From the line containing "Where should I" through the last line of the entries, output the text exactly. Pictures stay out.

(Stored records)
• • • • •

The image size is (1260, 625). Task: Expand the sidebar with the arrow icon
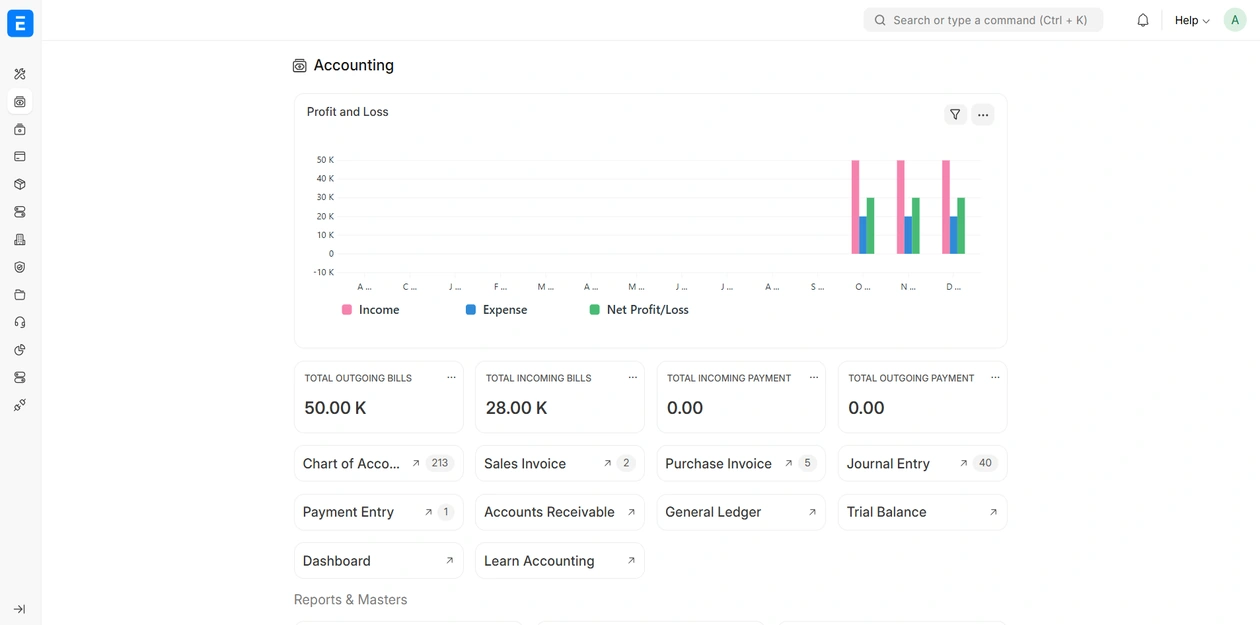coord(20,609)
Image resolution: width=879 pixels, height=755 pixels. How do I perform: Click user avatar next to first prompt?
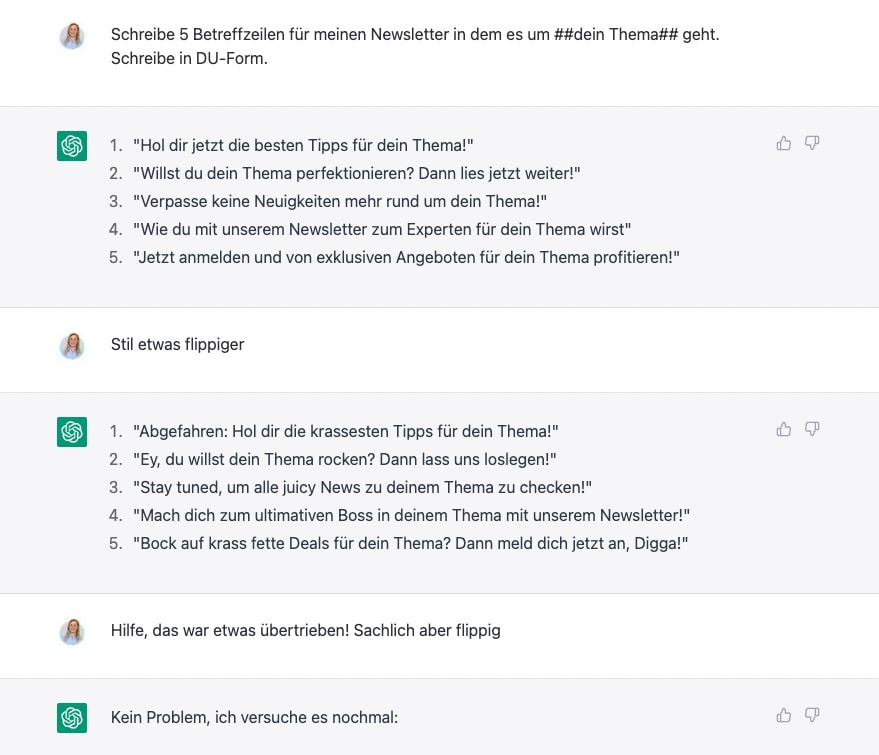point(72,36)
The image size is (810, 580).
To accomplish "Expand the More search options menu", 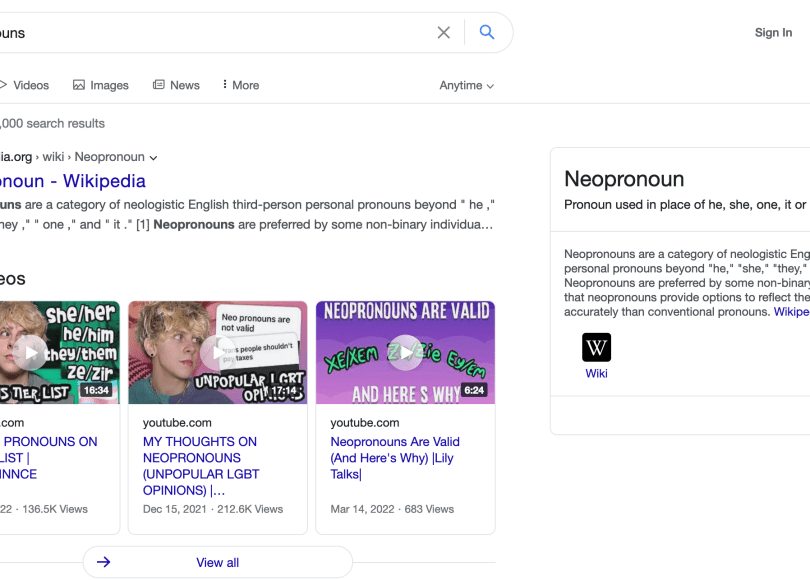I will [240, 85].
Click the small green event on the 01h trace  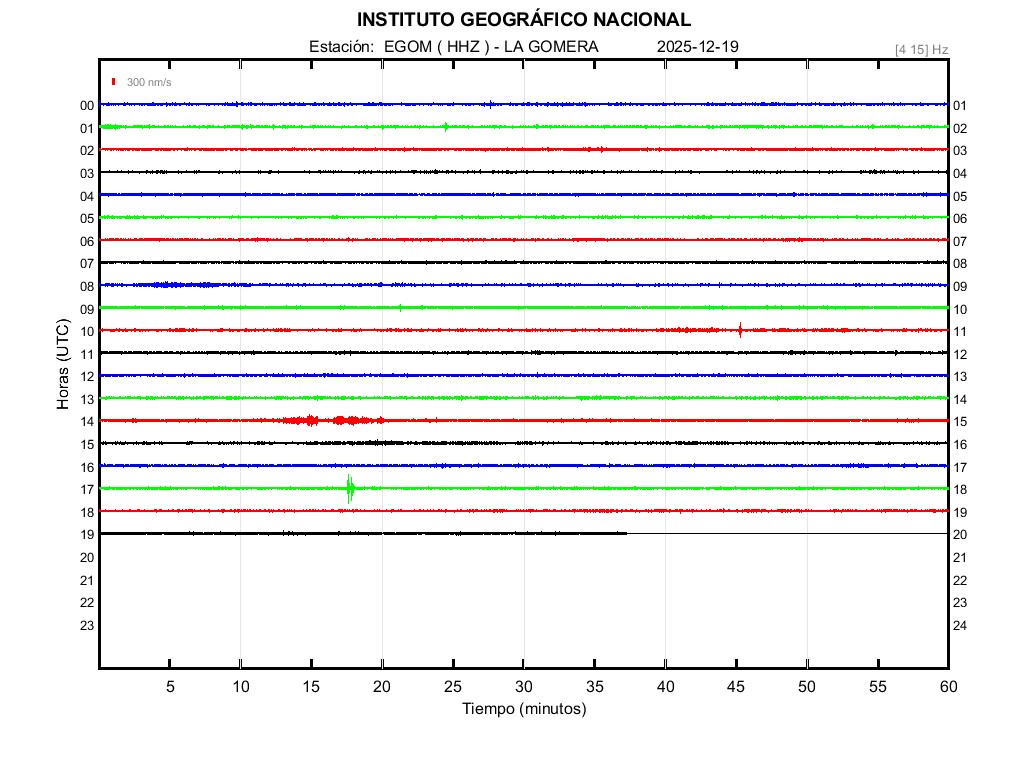(446, 126)
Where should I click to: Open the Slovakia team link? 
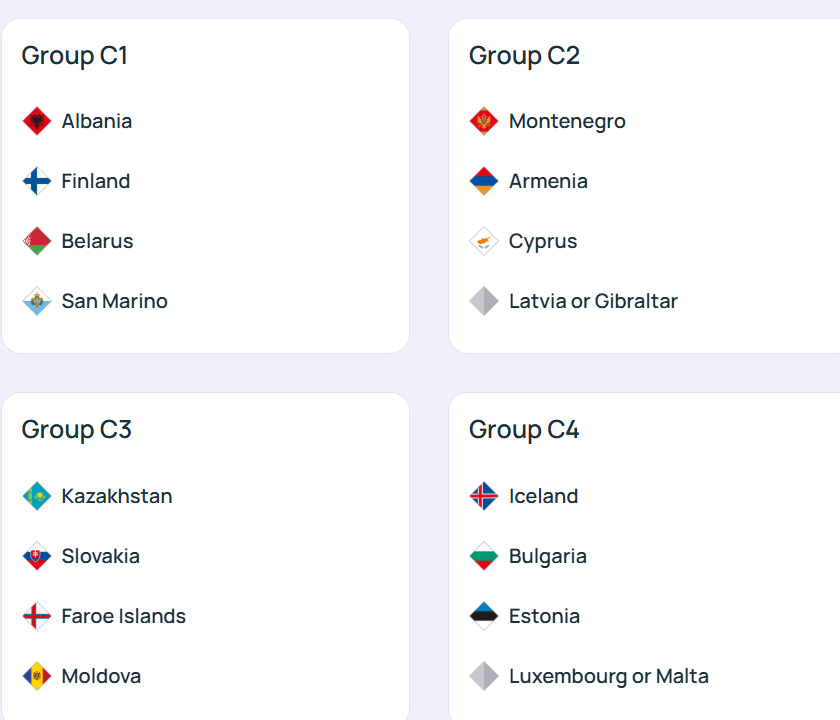pos(100,556)
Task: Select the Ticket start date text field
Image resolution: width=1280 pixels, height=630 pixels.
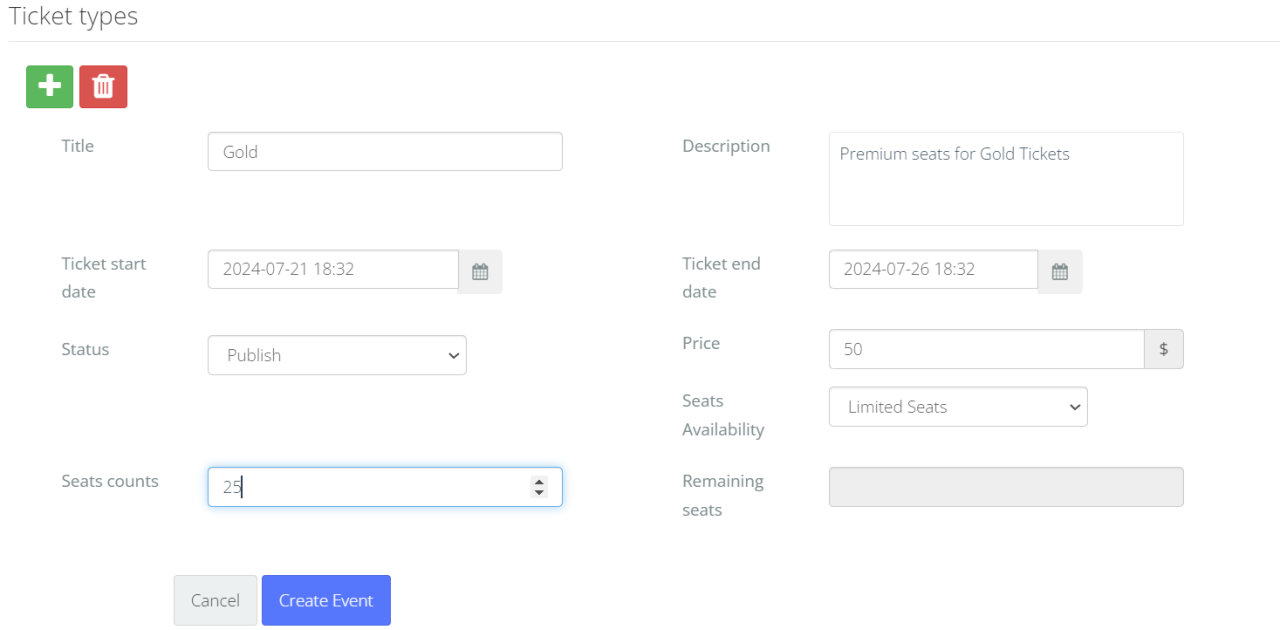Action: click(333, 269)
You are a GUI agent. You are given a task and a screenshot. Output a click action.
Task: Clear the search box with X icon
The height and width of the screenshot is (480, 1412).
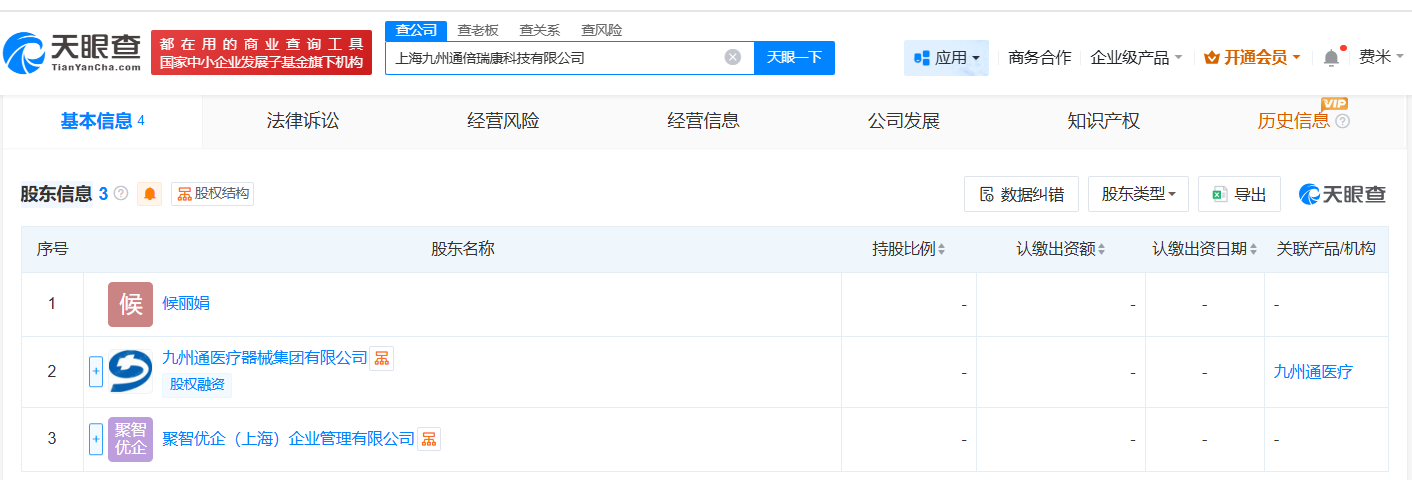click(732, 58)
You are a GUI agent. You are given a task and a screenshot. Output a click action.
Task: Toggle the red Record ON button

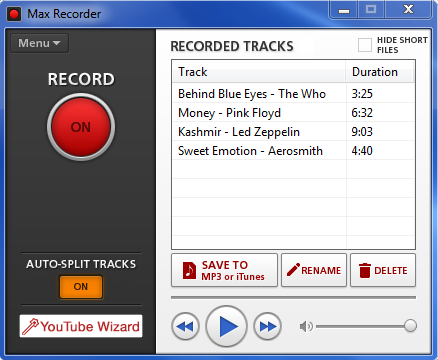click(81, 127)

• • • • •

▸ Response to this task:
Where should I click to: Open the Slovakia team link? 
pos(100,556)
Task: Select the Ticket start date text field
Image resolution: width=1280 pixels, height=630 pixels.
Action: click(333, 269)
You are a GUI agent. You are given a task and a screenshot. Output a click action.
Task: Clear the search box with X icon
The height and width of the screenshot is (480, 1412).
click(732, 58)
You are a GUI agent. You are given a task and a screenshot. Output a click action.
Task: Toggle the red Record ON button

click(81, 127)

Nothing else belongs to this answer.